Did You Know? Some of the Things You Learn at TED
A week of TEDGlobal Talks leaves you with many lasting impressions and some very interesting things to mull over – especially after hearing almost 100 hand-picked speakers in under 5 days. Here are some of the fun facts that just won’t leave me alone…
- Some resources for the future may not come from earth – one 500 meter asteroid is worth $330billion dollars due to the concentration of platinum group metals (let’s get it from space – it currently takes 1 ton of rock mined on earth for one pea size bit of platinum), according to Eric Anderson.
- There is a new insurance only sold online for Finnish students first leaving home called “Undo” (as in if something bad happens they can Control Z – the site has YouTube videos of the kinds of things that can befall young people with skateboards, cupboards and the like), as told by Jeffrey Mann.

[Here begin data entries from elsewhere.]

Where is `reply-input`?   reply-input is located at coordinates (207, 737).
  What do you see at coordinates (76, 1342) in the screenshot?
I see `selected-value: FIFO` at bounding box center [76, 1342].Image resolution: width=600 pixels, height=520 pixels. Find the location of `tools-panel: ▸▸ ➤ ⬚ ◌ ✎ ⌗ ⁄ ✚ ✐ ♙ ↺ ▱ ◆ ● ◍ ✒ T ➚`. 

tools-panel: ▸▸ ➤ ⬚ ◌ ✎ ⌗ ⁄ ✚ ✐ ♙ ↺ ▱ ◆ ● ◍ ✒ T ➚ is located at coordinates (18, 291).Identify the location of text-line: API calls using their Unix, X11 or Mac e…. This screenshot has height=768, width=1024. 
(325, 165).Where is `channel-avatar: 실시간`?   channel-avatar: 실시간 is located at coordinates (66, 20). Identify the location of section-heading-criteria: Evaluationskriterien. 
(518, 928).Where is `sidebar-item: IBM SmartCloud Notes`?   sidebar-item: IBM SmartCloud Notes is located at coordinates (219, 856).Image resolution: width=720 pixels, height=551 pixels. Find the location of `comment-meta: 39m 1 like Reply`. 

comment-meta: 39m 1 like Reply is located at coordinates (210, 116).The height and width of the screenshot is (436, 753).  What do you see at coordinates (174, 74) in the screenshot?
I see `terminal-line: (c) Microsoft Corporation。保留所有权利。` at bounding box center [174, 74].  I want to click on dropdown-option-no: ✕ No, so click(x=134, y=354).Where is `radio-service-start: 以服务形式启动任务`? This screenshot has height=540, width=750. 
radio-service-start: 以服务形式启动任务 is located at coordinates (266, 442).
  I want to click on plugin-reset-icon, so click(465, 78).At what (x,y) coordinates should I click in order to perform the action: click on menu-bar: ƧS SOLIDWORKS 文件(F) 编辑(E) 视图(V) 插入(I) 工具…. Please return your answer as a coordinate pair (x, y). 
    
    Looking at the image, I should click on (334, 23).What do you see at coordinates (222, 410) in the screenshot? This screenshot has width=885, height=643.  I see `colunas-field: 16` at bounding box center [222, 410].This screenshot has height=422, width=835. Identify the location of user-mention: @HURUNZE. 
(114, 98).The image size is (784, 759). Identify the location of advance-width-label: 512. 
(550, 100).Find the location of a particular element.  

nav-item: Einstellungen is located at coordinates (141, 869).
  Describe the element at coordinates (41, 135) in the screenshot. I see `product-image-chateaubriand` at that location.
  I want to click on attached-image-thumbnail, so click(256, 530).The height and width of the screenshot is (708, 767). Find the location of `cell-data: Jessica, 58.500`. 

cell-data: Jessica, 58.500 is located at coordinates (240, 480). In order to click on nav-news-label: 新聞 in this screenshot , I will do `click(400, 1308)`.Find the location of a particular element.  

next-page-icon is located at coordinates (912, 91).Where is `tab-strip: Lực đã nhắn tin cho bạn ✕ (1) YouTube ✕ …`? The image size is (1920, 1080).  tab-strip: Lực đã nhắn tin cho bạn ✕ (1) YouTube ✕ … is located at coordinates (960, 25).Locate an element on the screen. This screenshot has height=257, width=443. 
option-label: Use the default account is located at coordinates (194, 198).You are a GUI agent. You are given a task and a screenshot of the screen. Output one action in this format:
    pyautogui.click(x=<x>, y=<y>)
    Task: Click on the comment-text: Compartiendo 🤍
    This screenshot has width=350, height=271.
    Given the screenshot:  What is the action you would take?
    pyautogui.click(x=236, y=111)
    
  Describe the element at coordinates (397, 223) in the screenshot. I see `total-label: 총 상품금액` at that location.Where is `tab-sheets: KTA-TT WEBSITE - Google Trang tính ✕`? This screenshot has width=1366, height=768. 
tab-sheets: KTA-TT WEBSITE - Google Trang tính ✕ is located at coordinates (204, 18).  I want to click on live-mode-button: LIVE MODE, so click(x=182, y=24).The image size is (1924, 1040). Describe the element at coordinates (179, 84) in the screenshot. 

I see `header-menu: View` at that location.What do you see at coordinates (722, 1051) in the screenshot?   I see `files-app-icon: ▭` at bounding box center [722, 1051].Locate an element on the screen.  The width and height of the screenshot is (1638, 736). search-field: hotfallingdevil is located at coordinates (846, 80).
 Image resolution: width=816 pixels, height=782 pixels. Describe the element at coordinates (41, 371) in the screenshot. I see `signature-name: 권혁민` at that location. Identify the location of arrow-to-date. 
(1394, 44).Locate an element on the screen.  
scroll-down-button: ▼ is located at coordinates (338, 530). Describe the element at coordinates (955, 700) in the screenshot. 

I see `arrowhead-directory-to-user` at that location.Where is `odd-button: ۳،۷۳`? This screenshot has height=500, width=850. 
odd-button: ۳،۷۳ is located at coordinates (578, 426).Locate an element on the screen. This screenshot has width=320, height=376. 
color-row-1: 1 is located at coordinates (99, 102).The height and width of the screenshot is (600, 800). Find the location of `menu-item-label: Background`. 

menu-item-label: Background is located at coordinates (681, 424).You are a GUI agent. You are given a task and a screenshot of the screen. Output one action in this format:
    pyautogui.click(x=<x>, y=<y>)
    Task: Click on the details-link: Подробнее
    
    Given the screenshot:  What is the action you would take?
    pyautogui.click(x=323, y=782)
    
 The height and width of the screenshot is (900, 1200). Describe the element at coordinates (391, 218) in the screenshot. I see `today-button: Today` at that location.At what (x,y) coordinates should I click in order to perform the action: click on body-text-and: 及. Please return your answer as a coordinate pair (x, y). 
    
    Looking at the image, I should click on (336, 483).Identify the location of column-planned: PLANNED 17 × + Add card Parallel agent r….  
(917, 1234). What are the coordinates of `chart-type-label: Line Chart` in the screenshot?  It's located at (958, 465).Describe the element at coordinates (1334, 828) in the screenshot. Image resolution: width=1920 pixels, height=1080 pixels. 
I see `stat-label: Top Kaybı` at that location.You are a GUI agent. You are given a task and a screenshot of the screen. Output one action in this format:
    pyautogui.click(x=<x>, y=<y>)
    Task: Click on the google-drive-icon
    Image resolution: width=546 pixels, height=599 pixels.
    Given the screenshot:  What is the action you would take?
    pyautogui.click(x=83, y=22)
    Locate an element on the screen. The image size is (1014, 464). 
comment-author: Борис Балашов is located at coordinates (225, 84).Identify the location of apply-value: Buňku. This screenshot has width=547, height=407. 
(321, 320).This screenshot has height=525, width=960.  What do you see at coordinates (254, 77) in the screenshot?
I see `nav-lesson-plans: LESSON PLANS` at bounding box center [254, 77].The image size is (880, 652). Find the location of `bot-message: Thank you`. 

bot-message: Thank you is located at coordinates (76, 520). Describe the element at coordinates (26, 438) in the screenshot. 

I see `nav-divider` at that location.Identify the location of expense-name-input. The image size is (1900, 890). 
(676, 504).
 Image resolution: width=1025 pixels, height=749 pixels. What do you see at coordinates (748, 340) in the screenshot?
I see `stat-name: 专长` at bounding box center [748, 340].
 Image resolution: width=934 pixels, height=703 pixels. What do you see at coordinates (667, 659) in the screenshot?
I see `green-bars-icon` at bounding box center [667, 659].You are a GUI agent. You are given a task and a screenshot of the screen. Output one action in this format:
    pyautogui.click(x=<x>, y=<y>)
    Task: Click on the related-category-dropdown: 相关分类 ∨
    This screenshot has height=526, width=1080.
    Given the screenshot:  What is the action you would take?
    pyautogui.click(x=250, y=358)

- We eat 500g of insects per year, as all processed food is allowed to include x number of insect parts, and campari and surimi “crab” sticks are coloured with natural dyes from insects (which cost the same per ounce as gold). This good news from Marcel Dicke.
- One pig becomes 185 products, from ammunition to bread, from train brakes to a heart valve. The pig is all around us. A catalogue of Dutch pig number 05049 was produced by Christien Meinderstma.
- Math teaching is all wrong, according to Conrad Wolfram. Calculations are only one part of math, perhaps the least interesting part, and certainly the only part that computers can do well. So why is that the only aspect of maths we are being taught in school, and especially why are we doing it by hand?
- According to Economist Tim Jackson, we buy things we don’t need with money we don’t have to make impressions that don’t last on people we don’t care about.
- We should be calling ourselves Coctivores instead of omnivores because we are animals that live almost entirely on cooked food (just look at our teeth – we did, all 700 of us in the audience at TED). Heribert Watzke told us that we have developed such big brains because cooked food gives us more energy. (He also told us we have two brains, the second is a small one in our stomach.)
- Dimitar Sasselov, working on Harvard’s Origins of Life Project, gave us some news from the Kepler telescope – apparently the Milky Way is rich in small earth-like planets, a first batch of 60 are ready for further study to see if they are habitable.
That’s TED. It’s still swimming around in my head as I try to process it all.
Well, we can just take our two brains, computers, a few pigs and some delicious insects to another planet, and send back asteroids to pay for our UNDO insurance, just in case it doesn’t work out…and we just won’t care what other people think.